*QUOTED PASSAGE*.
I'm a word girl. I think you know that, but lately, I've been noticing that I take more mental pictures.
I think it's Tony's fault.
As we approach our two-year anniversary in Panama, we have been spending more time talking about what the next step will be. We talk about our goals for our remaining time in Panama, and what future we desire for our family. Sometimes it is exciting to look at the globe and realize any of it could become our next home. Other times, I want nothing more than to pull up the covers and just live in bed forever. The uncertainty leads me to ponder more.
And I find myself taking mental pictures more now...
I'm laying in bed on the first night of the cruise, and I see Chloe coming through the door from the adjoining room.
I look at the picture I've taken. Where did I get this young lady? Am I old enough to have a child this grown up? What happen to my insecure, but brave little girl? She's confident. She's beautiful. She's amazing.
We're potty training Coralynn right now. She's turning the corner toward 3, and it was time to lose the diapers. She calls for me, "Momma, need potties!" I help her up, and the smile of success brightens her face. She runs into the kitchen with her gorgeous hair flowing down her back. I help her get her reward- a gummy bear, but she has to hold the bag and pick which bear herself.
This picture warms my heart. My sweet baby holding the worn package. She moves the clear and yellow gummy bears out of the way with her tiny little fingers. She grabs the one she wants- red gummy bear. As she pops it in her mouth, she hands me the bag and off she goes. This is not the scrawny 5lb Bits I brought home from the hospital. This isn't the nearly deaf 2-year-old I took to the hospital. Coralynn is strong. She's talkative. She's well. She's a little girl. Though she isn't a baby, she'll always be my baby.
I flip through my mental scrapbook, and I see pictures of Chloe potty training. 8 years ago. 2 moves ago. 3 siblings ago. 8 years- it strikes me. She'll only be in my home another 8 years before college beckons her. It just doesn't seem possible. I wonder what my life will look like in 8 years. Coralynn will be ten- the age Chloe is now. I stop and think about it. I know it won't work. It is impossible for me to guess any part of that picture. Too far away. Too many variables. Too much unknown. My mind is simply incapable of forming that mental picture.
I give up on my picture. Instead, I sit back and listen.
The sounds of Legos being swished in their container as Carson searches for the perfect piece.
Coralynn calling out to her siblings with her toddler demands.
I can hear the keyboard click as Chloe plays some game on the internet.
And, of course, Camilla brings with her silence. She finds comfort sitting in the middle of their energy. She just soaks it up.
This picture is different. The subjects are blurry. The backgrounds non-descript. Although, I can't make out the details, its meaning is clear.
It's simply a picture of the contentment of my heart. And there is no better mental picture.

*DATASET CONTENT*.
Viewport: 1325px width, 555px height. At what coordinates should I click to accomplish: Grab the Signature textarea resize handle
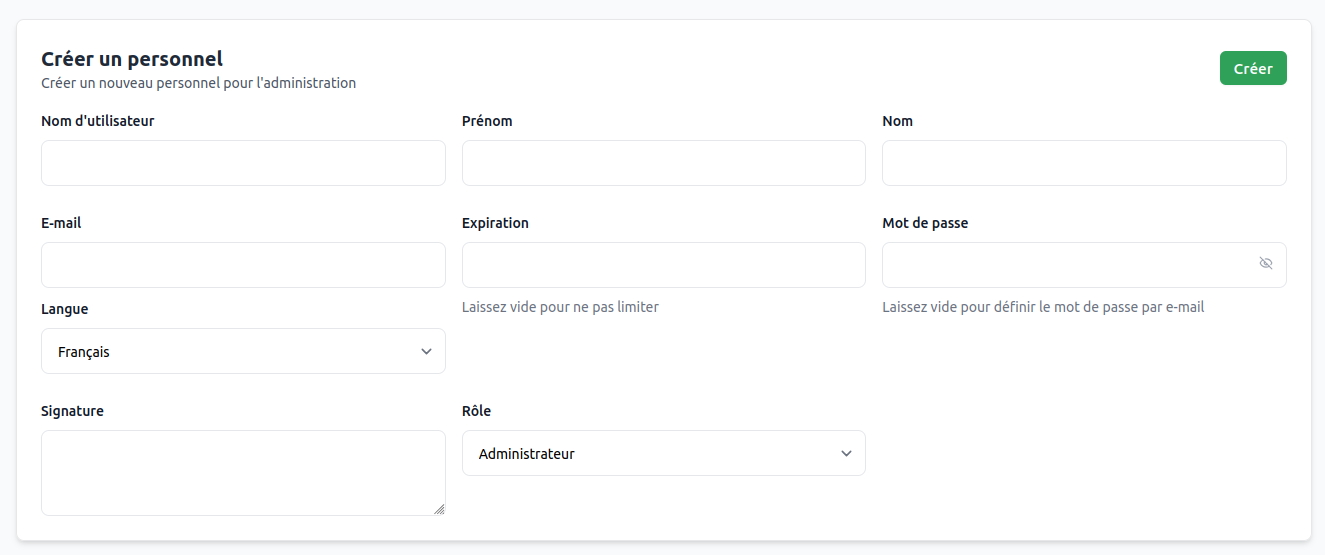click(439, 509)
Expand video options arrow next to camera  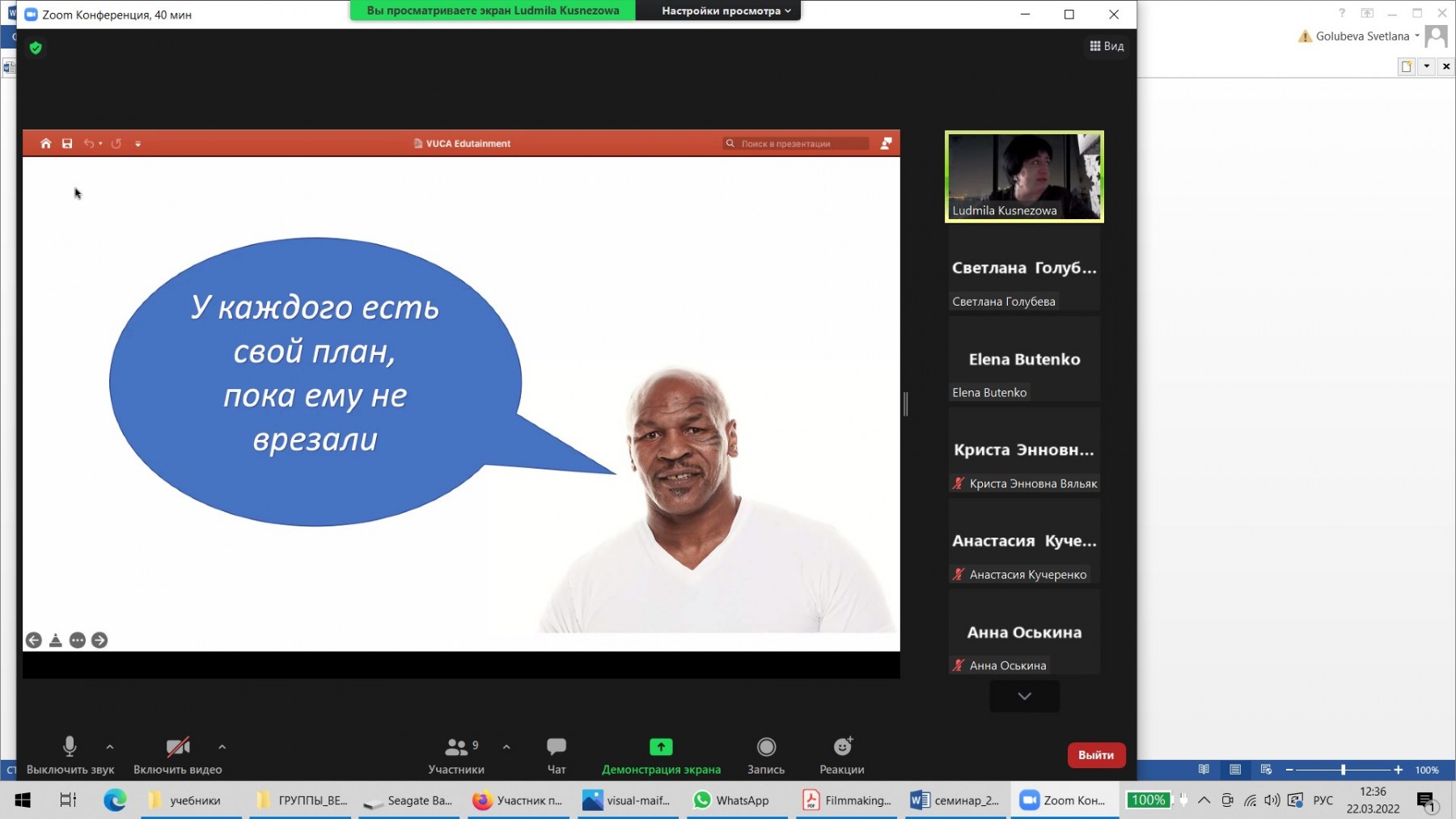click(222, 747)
--
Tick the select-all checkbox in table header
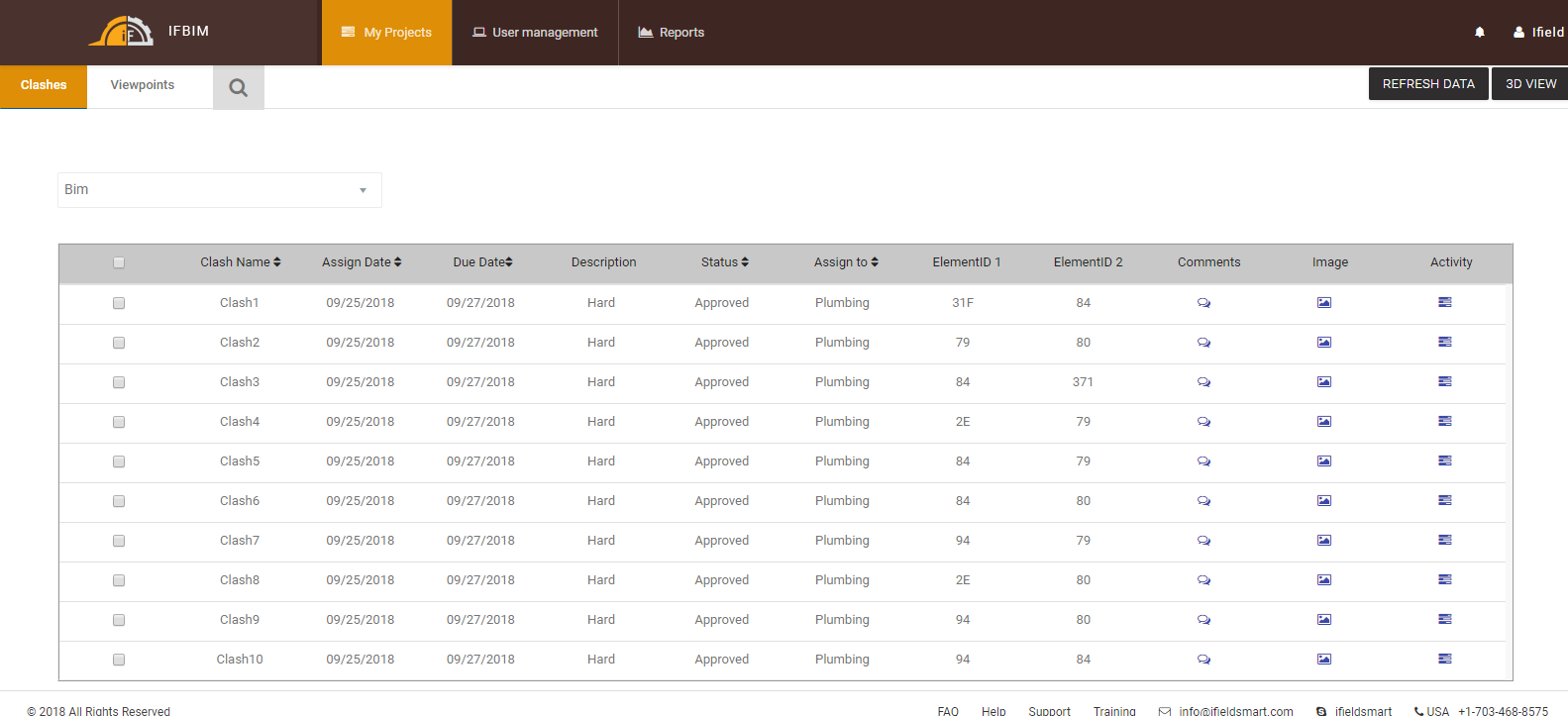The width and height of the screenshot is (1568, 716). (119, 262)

*REQUIRED TASKS*.
1: Rewrite the essay on mental pictures from "I look at the" up to and including "beautiful. She's amazing.", putting "young woman" in place of "young lady".
2: Answer these about the essay on mental pictures:
(a) Which anniversary in Panama is the family approaching?
(b) Which color of gummy bear does Coralynn choose?
(c) Which child is heard clicking the keyboard while playing a game on the internet?

*RESULTS FOR EACH TASK*.
1:
I look at the picture I've taken. Where did I get this young woman? Am I old enough to have a child this grown up? What happen to my insecure, but brave little girl? She's confident. She's beautiful. She's amazing.

2:
(a) Their two-year anniversary.
(b) Red.
(c) Chloe.